Good Bye Lenin! (2003) (R)
"Good Bye Lenin!" though oddly humorous and filled with references that the Western—no pun intended—mind cannot comprehend without a deep history of Germany, is a deeply touching movie.
If you know me, you know that I'm a sentimental fool, I tear up when watching the Discovery channel—it happens to the best of us. This means that "Good Bye Lenin!" is the kind of movie that's targeted right at me.
Though the movie's beginning is charming and well-constructed (it's impossible to avoid what Tarantino and the digital age did for film, exemplified best here) feels like it's thrusting you from one situation into the other. If you like being pushed around that's fine, if you don't it may come across a little forceful. But not long into the movie there's a deep silence and a slight pause...this is where the movie turns and it is great after this moment.
Alex and Ariane are siblings in East Germany. They have a father who is a cosmonaut and is working with the Westerners, traveling to space. Naturally his allegiances are tested, Alex and Ariane's mother is bombarded with questions and accusations.
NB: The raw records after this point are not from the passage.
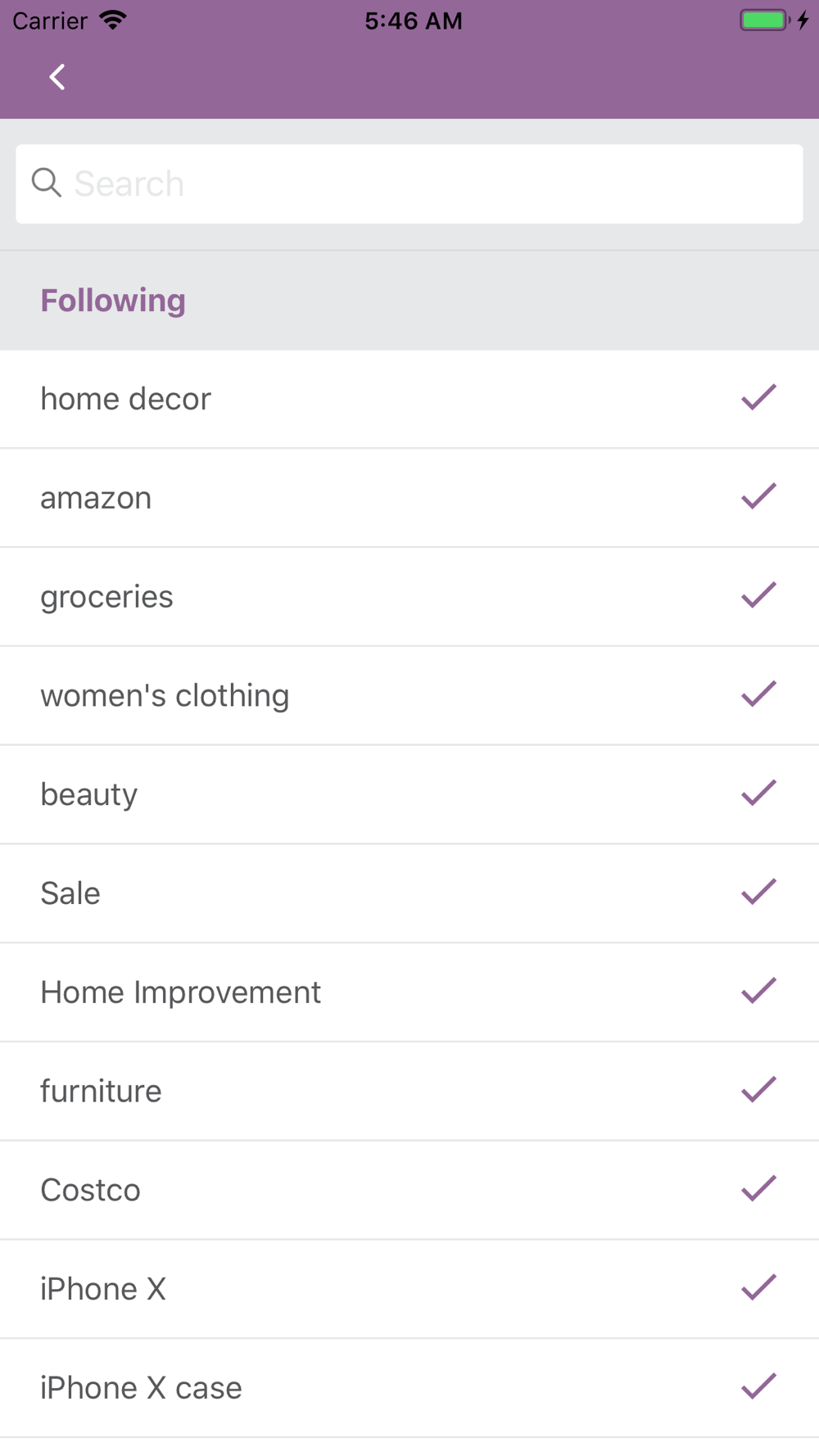Toggle iPhone X checkmark
819x1456 pixels.
(758, 1288)
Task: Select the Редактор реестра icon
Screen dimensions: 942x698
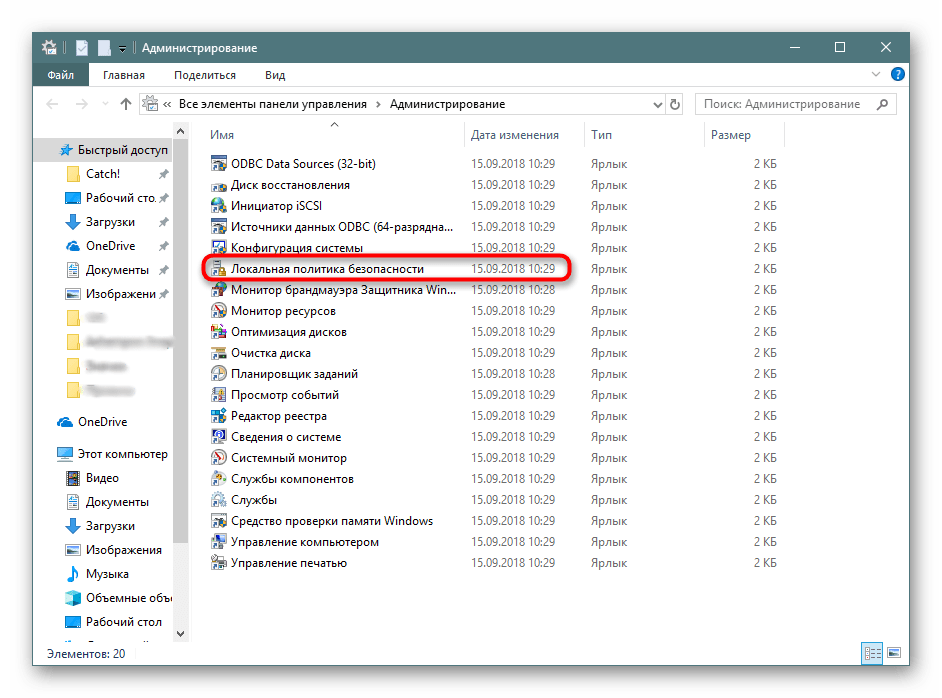Action: coord(219,416)
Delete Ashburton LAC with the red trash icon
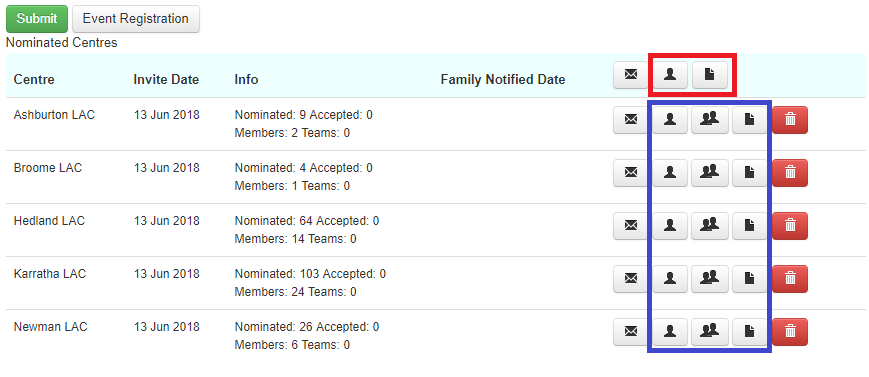869x377 pixels. (790, 120)
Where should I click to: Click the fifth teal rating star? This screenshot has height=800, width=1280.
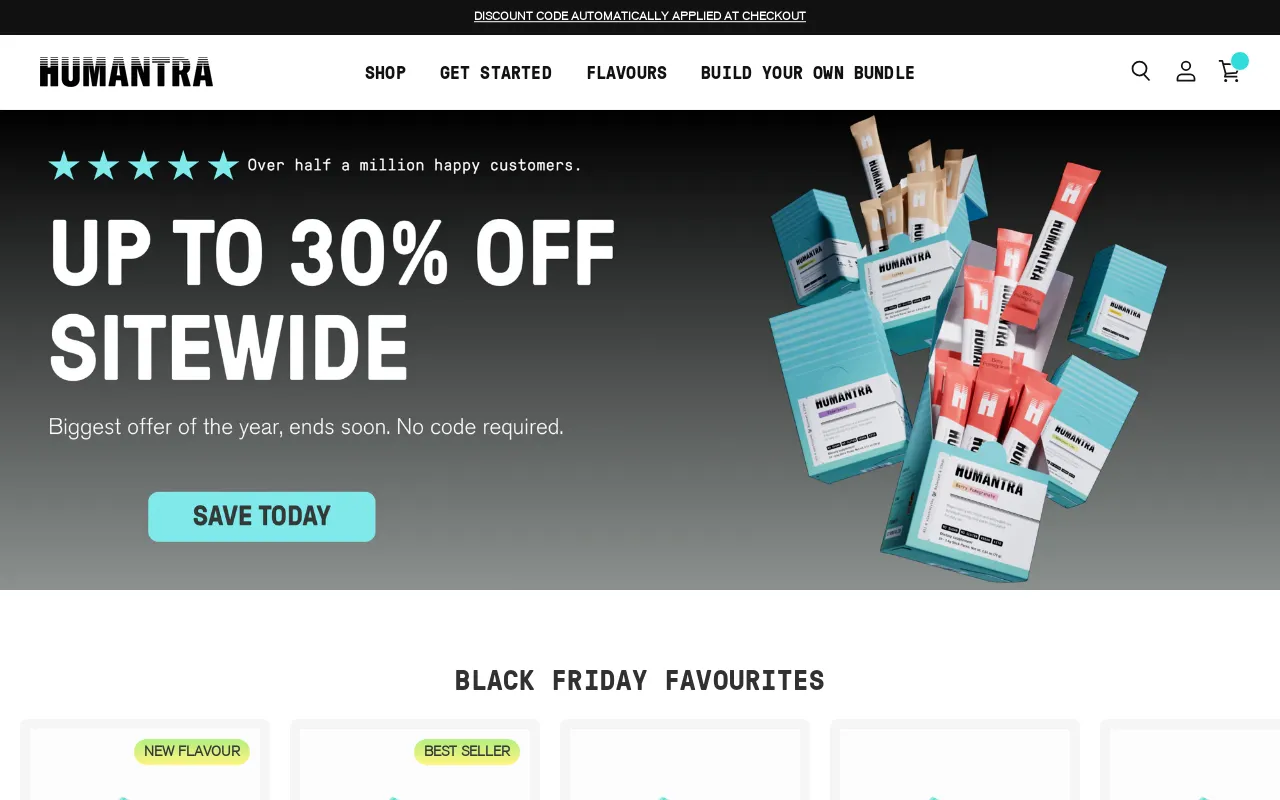pyautogui.click(x=223, y=165)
But their father never comes home...he finds that the Western women are easy to sleep with and their mother slips into a depression, not speaking to them for eight weeks.
After her mourning period—a state of shock would be more apropos—their mother returns and their life can begin again.
Alex (Daniel Brühl) narrates our story and it's his opinion on everything that we receive. Most movies would like to convince you that their narrator has no opinion, or at least, if he does, he's right. The narrator is a moral being, one that the audience can easily identify with—no so with "Good Bye Lenin!". To our minds, to our sight, to our ears, Alex is a socialist; but one that's very easy to like...and hey, who doesn't love Daniel Brühl?
Alex hypothesizes that the lack of sex in his mother's life gives her extra energy which she expends on being a good Eastern German. She receives awards for how wonderfully loyal she is and she sees herself as a helper to the people.
But Alex isn't satisfied with the socialism of the state and he feels his ideals shifted West.
Ten years after their mother recovered from her depression, the kids have grown up and Alex is right smack-dab in the middle of raging adolescence...bless his heart.
Ariane has a daughter from an ended relationship and the siblings' mother is busier than ever, trying to preserve the dignity of their country. One night, when the walks to open the wall first began, Alex decides to participate. The rioters don't get very far and, seeing her son participating in the ruckus, Alex's mother suffers a heart attack and slips into a coma.
Now left to their own devices, the siblings find themselves in a quickly changing world. The wall comes down, East and West unite, their money becomes useless...their world is turned up on end...and their mother remains "asleep".
They both find love, a sweet, summer affair that turns serious for both of them. Alex's severity is part of the attraction that a student nurse named Lara has towards him. The two are incredibly wonderful together.
But then, the unthinkable occurs, mom wakes up. Told that she could suffer another heart attack any day and that she doesn't have much time left, Alex is given instructions not to let anything excite his mom. He takes this to heart and decides that the union of Germany would be too much for a die-hard socialist so he denies his mother that information. He begins a charade, one that is doomed from the beginning.
What's great about "Good Bye Lenin!" is that it is not that challenging. Every frame of the film is filled with love, love for mother, love for lover, love for self (yes, that's sometimes necessary). It's a film that will not haunt the viewer with complex ideas; yet it is smart enough to stand up to the eye of scrutiny.
The film has very poetic sequences and is, plainly said, a joy to watch. It's not a perfect film; but it is as touching as anything I've seen recently. Filled with more nuances than expected, "Good Bye Lenin!" provides a different opinion on the fall of the Berlin Wall.
As Alex tries to keep this historical event a secret, he finds that he might be adopting his mother's old school of philosophy.
Daniel Brühl always delivers great performances, here is no exception. He gives us a complex character, impossible to understand in the first five minutes.
"Good Bye Lenin!" may not be perfect, but who cares?
Socialism has never looked this good.